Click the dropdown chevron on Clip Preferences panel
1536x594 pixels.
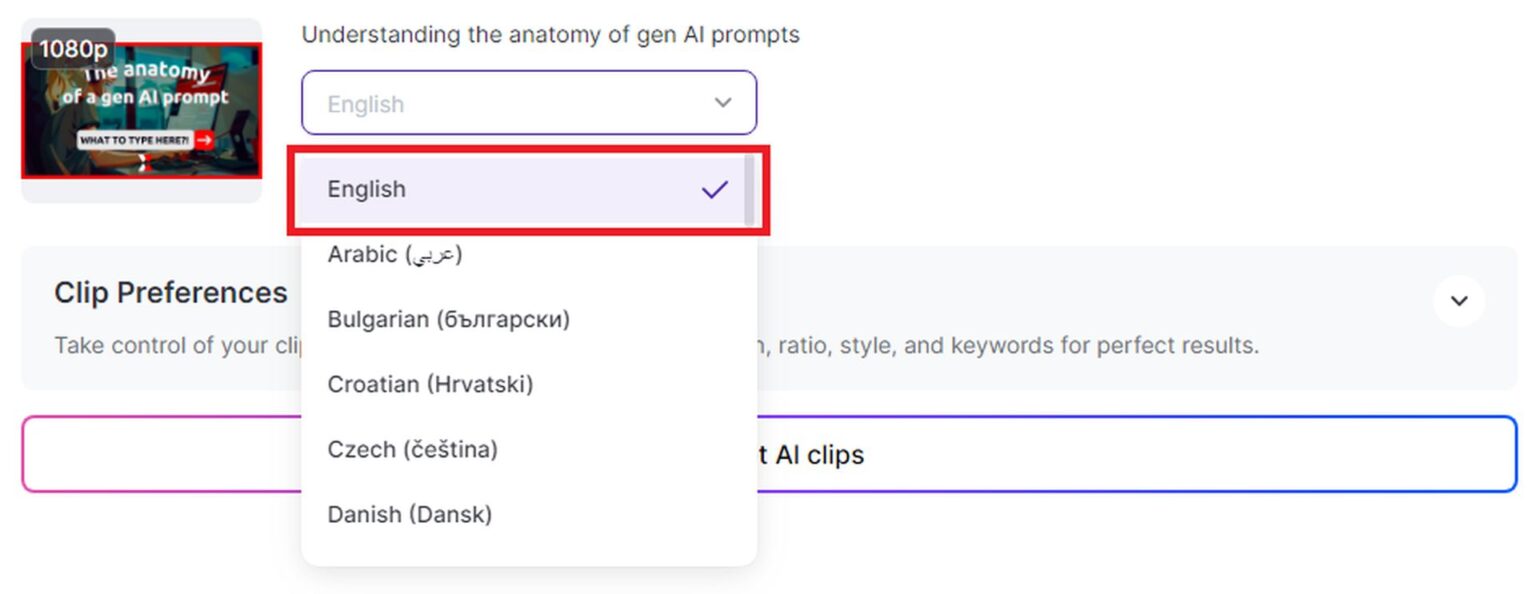(1459, 301)

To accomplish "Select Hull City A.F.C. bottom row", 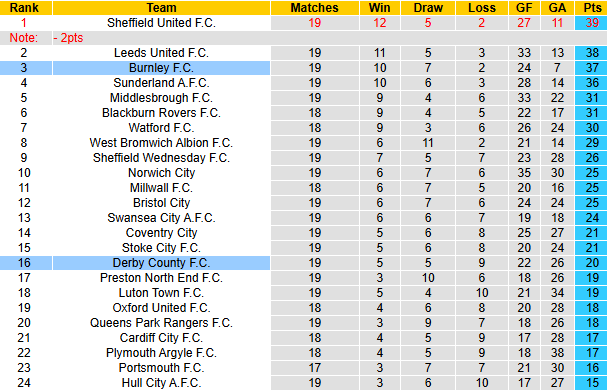I will [304, 383].

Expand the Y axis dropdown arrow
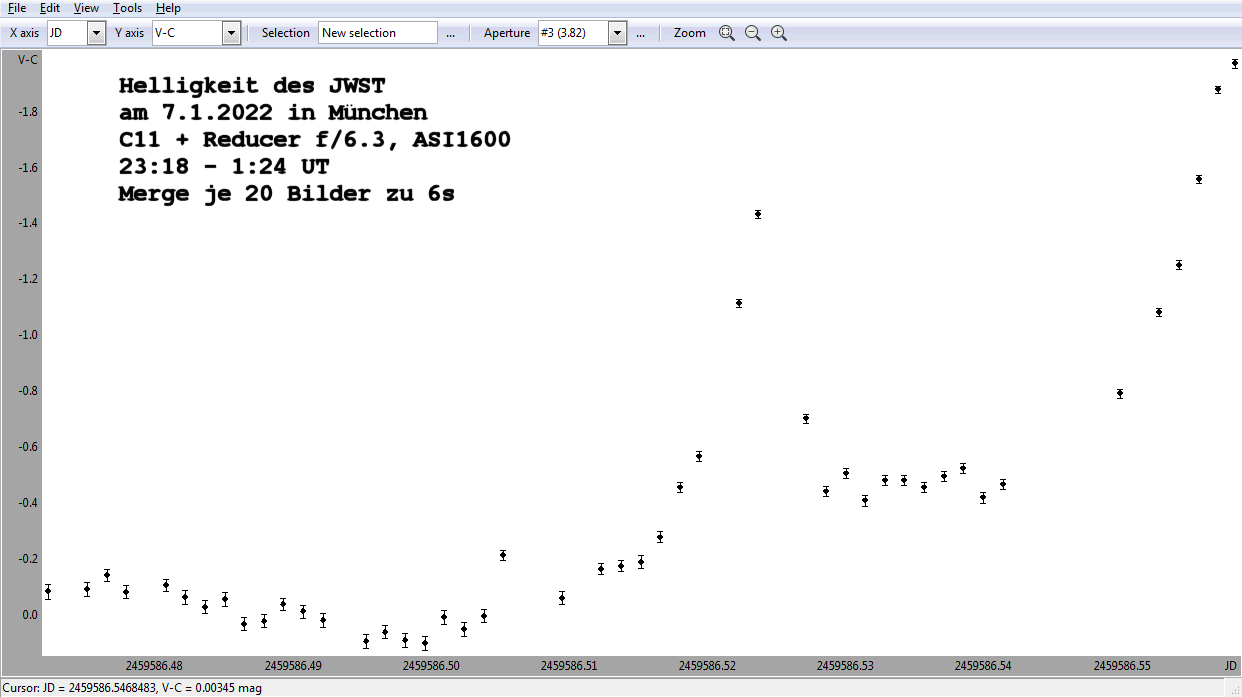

◆ **WHAT THE TASK REQUIRES**
Every line above with the word "dropdown" belongs in the answer, copied as written.

◆ **OUTPUT OF THE TASK**
Click the dropdown chevron on Clip Preferences panel
Expand the Y axis dropdown arrow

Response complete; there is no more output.